Task: Print the lines of data that run from the line containing "The height and" through the line containing "click(x=1197, y=328)", word for word, with both of those lines included.

Material:

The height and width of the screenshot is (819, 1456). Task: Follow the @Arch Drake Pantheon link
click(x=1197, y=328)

...

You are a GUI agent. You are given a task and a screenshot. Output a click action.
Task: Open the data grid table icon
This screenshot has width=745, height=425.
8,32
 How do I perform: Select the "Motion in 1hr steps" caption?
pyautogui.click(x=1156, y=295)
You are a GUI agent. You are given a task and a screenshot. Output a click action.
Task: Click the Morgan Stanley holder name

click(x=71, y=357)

==

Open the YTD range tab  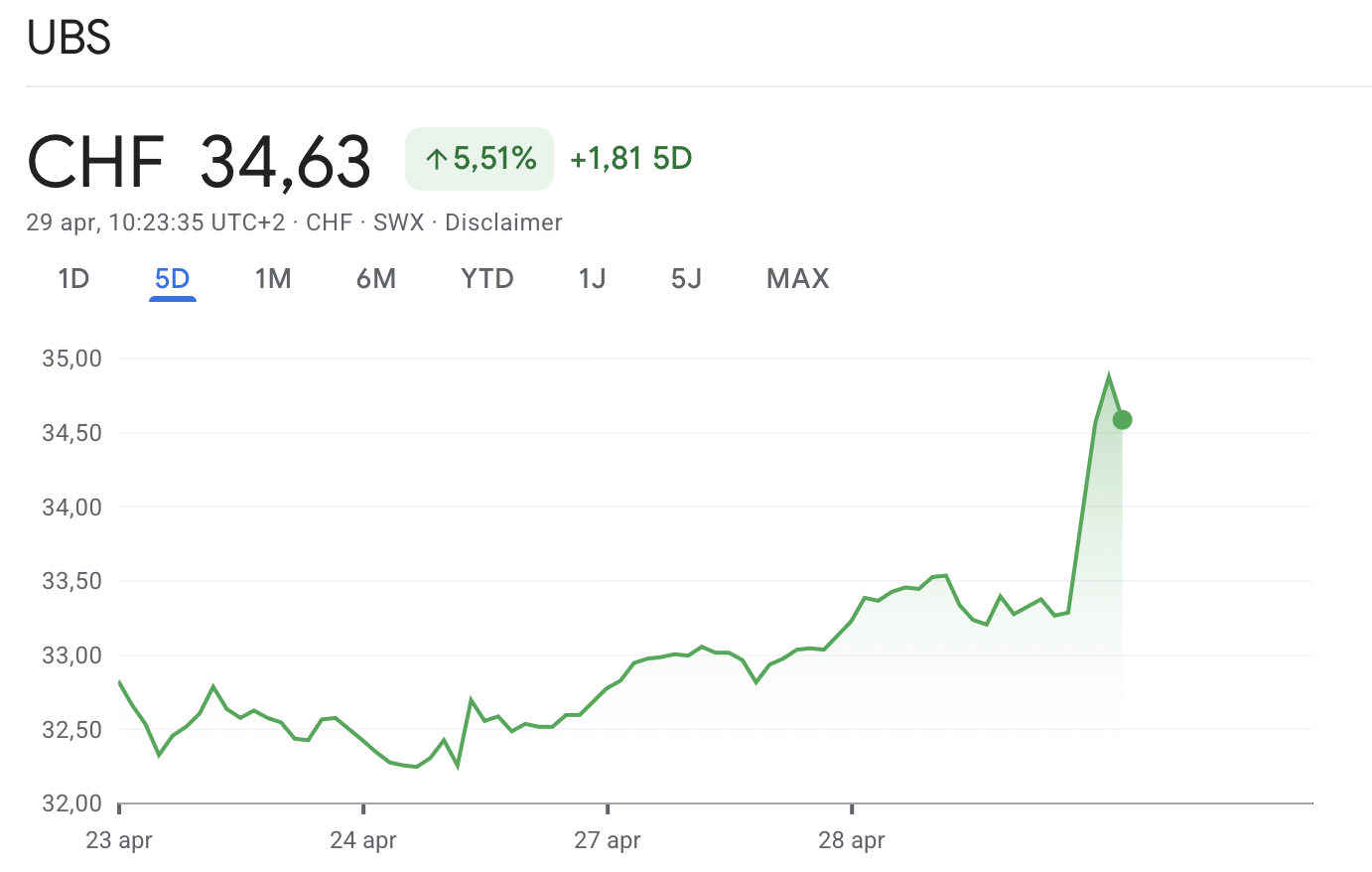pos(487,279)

Answer below:
The height and width of the screenshot is (819, 1456). Task: Follow the @Arch Drake Pantheon link
click(x=1197, y=328)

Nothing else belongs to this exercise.